■ Your instructions: Lines holding the string "chart" are the ones to copy from this listing.

■ Dataset records:
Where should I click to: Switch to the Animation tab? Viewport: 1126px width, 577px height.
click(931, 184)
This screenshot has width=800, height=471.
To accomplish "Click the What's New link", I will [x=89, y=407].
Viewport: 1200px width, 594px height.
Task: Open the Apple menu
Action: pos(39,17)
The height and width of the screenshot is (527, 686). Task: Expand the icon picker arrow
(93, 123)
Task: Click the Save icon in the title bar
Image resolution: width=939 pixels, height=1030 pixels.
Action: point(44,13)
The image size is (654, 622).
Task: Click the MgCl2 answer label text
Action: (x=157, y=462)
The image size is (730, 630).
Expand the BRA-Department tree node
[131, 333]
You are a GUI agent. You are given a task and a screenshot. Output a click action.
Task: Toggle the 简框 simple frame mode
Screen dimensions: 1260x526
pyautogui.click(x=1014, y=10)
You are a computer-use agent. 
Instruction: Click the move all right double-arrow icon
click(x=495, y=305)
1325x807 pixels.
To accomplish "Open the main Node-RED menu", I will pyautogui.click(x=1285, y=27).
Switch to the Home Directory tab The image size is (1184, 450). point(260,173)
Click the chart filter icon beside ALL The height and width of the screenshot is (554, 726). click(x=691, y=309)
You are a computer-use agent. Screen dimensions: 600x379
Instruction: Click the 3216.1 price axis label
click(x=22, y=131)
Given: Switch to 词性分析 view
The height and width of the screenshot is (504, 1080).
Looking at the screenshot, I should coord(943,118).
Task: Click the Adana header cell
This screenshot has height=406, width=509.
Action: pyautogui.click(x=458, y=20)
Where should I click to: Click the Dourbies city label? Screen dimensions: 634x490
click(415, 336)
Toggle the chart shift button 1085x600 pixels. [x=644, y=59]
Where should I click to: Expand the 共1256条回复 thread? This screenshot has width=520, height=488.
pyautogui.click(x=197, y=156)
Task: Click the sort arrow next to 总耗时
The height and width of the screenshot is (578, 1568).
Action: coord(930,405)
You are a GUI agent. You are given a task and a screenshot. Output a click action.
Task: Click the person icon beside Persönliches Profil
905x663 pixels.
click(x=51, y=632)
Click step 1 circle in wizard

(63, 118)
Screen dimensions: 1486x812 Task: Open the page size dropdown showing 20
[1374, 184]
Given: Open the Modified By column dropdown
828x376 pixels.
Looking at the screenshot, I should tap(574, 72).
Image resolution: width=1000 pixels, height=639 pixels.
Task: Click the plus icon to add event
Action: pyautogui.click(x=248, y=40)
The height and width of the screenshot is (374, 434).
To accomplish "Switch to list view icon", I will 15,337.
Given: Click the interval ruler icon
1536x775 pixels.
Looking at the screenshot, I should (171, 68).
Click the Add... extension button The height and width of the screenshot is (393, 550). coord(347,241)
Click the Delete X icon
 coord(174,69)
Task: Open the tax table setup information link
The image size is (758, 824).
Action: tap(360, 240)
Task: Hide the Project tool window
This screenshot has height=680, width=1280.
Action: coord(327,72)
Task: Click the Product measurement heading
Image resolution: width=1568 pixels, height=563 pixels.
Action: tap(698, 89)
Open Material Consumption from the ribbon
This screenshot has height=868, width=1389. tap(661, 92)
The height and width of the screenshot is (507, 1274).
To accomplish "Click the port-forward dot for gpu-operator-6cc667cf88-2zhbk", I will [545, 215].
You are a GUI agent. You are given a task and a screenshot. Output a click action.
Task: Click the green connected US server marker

■ Worked solution:
Click the chart filter icon beside ALL The height and width of the screenshot is (554, 726). click(x=691, y=309)
Toggle the chart shift button 1085x600 pixels. [x=644, y=59]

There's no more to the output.